Darbepoetin reduces death, BPD risks in preterm infants
20 May 2024
byStephen Padilla
Infants treated with darbepoetin through 35 weeks’ postmenstrual age (PMA) have a lower risk of death or grade 2‒3 bronchopulmonary dysplasia (BPD) and a reduced duration of exposure to positive airway pressure, reports a study presented at PAS 2024.
However, use of darbepoetin shows no significant impact on the rates of measured postdischarge respiratory outcomes.
“Reduction in red [blood] cell (RBC) transfusions may explain, at least in part, the observed decrease in BPD [risk] with darbepoetin,” said lead author Erik A Jensen, MD, assistant professor of paediatrics at Children’s Hospital of Philadelphia, Haddonfield, New Jersey, US.
Jensen and his team performed a post hoc analysis of the NICHD Neonatal Research Network (NRN) Darbe trial, which found reduced rates of grade 2‒3 BPD at 36 week’s PMA in infants randomized to receive darbepoetin versus placebo. [PAS 2023, abstract 2150.4]
In this secondary analysis, the authors compared rates of in-hospital and postdischarge respiratory morbidities through 22‒26 months’ corrected age among trial participants in the NRN Generic Database and Follow-up Registry. The NRN Darbe Trial randomly assigned 650 infants born at 23‒28 weeks’ gestation to receive weekly darbepoetin (10 ug/kg; n=322) or placebo (n=328) through 35 weeks’ PMA.
Mediation analyses were carried out to determine whether differences in RBC transfusion number through 36 weeks’ PMA or calculated RBC mass at 42 days of age had influence on the observed difference in grade 2‒3 BPD rates.
Four infants were withdrawn from the trial. Among the remaining participants, 552 survived to 36 weeks’ PMA, and 541 made it to follow-up. Of the survivors, 502 had available data (249 in the darbepoetin arm and 253 in the placebo arm). [Jensen, E, et al, PAS 2024]
Infants who received darbepoetin, compared with those given placebo, had lower rates of grade 2‒3 BPD to 36 weeks’ PMA (35 percent vs 46 percent; relative risk [RR], 0.78, 95 percent confidence interval [CI], 0.64‒0.96) and death or grade 2‒3 BPD at 36 weeks’ PMA (45 percent vs 54 percent; RR, 0.85, 95 percent CI, 0.85‒0.99).
Likewise, the darbepoetin group had reduced mean number of days receiving invasive ventilation (20 vs 25 days; adjusted mean difference [aMD], ‒4.3, 95 percent CI, ‒8.1 to ‒0.40) and positive airway pressure (50 vs 57 days; aMD, ‒5.2, 95 percent CI, ‒9.3 to ‒1.04) through 36 weeks’ PMA and 120 days’ postnatal age.

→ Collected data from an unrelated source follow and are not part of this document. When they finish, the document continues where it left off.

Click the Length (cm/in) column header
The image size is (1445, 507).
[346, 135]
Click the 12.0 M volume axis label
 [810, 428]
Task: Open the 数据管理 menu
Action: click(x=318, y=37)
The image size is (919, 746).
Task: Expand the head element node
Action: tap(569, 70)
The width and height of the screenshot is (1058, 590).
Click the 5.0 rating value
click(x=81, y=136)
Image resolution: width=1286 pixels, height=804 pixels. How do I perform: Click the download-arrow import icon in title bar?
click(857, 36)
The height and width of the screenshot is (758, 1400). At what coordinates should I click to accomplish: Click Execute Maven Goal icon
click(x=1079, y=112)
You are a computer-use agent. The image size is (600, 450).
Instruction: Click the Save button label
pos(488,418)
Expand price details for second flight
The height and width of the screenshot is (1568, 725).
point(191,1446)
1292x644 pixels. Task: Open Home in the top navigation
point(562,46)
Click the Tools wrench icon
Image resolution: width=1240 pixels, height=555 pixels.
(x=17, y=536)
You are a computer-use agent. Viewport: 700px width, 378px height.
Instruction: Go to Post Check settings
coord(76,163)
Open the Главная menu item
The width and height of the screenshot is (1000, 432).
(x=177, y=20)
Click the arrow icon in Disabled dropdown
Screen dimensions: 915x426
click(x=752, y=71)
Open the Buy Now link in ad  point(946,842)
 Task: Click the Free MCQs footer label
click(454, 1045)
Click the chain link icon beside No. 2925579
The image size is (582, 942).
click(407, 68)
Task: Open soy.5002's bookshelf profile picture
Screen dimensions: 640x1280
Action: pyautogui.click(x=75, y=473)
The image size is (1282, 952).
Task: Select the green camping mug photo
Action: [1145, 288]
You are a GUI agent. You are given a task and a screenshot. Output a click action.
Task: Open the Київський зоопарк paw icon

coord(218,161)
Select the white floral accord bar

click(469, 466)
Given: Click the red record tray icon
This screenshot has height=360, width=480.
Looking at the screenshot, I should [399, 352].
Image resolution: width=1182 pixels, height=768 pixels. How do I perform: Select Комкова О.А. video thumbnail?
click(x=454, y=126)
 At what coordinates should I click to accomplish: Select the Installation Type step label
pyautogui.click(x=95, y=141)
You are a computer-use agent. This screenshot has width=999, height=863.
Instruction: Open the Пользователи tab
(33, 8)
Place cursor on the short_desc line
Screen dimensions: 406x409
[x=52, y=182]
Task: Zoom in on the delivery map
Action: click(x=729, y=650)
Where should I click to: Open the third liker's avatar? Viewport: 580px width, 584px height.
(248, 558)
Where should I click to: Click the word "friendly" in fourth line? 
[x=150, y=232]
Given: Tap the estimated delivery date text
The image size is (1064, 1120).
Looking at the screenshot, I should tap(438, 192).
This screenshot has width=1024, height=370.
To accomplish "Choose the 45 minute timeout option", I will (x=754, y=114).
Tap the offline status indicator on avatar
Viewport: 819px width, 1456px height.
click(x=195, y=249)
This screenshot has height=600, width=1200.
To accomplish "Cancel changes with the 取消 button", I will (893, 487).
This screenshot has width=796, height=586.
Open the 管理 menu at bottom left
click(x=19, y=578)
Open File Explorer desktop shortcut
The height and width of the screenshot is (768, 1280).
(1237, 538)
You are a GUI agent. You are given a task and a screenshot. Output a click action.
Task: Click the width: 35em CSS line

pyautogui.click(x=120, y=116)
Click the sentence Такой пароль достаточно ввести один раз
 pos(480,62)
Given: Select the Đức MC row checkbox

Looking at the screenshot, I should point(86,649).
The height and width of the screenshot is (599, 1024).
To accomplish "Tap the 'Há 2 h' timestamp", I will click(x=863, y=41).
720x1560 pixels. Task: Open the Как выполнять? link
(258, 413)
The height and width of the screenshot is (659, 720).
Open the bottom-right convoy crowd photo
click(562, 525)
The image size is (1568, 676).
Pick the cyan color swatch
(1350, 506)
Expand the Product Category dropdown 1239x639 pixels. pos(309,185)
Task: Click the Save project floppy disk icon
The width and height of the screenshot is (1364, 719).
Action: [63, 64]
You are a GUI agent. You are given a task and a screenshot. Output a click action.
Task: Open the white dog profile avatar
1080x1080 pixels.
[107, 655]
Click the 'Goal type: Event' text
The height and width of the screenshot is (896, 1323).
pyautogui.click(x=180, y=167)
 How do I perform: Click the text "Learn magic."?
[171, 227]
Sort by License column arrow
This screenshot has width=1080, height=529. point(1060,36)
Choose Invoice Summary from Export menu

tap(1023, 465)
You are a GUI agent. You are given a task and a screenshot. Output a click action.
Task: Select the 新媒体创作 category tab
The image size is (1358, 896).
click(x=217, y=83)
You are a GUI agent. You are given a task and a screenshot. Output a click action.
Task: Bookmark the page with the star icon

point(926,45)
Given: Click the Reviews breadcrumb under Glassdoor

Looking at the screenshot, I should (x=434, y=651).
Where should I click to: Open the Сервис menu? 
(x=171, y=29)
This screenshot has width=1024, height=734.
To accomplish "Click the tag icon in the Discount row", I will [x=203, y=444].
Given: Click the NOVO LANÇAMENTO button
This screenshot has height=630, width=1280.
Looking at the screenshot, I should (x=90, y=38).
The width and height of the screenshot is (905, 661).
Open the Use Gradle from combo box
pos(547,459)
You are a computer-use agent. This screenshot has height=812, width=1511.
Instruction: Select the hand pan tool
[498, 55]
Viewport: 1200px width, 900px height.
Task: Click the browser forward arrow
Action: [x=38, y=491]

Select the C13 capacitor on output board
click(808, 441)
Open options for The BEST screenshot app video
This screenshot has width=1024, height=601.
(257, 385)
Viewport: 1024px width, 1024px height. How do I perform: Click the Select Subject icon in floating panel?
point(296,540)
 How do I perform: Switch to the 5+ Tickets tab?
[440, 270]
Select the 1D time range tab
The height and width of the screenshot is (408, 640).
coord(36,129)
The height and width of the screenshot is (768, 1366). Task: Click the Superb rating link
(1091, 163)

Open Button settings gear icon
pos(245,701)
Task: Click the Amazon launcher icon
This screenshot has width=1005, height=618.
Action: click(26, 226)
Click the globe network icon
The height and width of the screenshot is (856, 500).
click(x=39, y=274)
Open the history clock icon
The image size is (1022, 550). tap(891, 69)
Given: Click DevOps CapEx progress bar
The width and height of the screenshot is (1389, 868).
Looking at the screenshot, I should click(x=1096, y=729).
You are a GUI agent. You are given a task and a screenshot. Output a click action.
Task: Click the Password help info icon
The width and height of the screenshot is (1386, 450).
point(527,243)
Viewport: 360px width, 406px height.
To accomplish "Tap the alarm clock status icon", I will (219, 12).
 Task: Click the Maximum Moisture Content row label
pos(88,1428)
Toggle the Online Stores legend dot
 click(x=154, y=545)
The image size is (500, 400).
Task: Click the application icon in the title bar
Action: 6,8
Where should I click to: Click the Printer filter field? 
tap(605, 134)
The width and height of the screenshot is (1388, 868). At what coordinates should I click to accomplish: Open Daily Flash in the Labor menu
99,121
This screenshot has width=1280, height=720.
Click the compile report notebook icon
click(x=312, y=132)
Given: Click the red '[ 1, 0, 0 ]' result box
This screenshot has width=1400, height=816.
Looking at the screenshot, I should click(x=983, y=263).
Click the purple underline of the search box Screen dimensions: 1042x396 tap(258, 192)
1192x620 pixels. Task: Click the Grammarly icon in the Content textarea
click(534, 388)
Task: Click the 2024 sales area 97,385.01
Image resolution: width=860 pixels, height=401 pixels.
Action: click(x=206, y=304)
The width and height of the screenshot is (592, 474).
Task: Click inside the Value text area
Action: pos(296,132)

On the other hand, no between-group differences were noted in the use of O2 therapy (37 percent vs 38 percent; adjusted [a]RR, 0.96, 95 percent CI, 0.78‒1.17) and respiratory medications (21 percent vs 23 percent; aRR, 0.92, 95 percent CI, 0.63‒1.34) at discharge. Postdischarge respiratory outcomes assessed at 22‒26 months’ corrected age were also similar between the darbepoetin and placebo groups.
RBC transfusion
Mediation analyses revealed that the “lower mean number of RBC transfusions and higher calculated RBC mass explained 76 percent and 67 percent, respectively, of the effect of darbepoetin on the reduced risk of grade 2‒3 BPD in survivors to 36 weeks/ PMA,” said Jensen.
In the combined regression model, however, only the lower number of RBC transfusions showed a significant association with the reduced risk of BPD. Notably, 90 percent of the darbepoetin effect on the reduced risk of death or grade 2‒3 BPD was driven by fewer RBC transfusions.
“Strategies that safely eliminate the need for RBC transfusions should continue to be investigated as potential means to improve outcomes in extremely preterm infants,” Jensen said.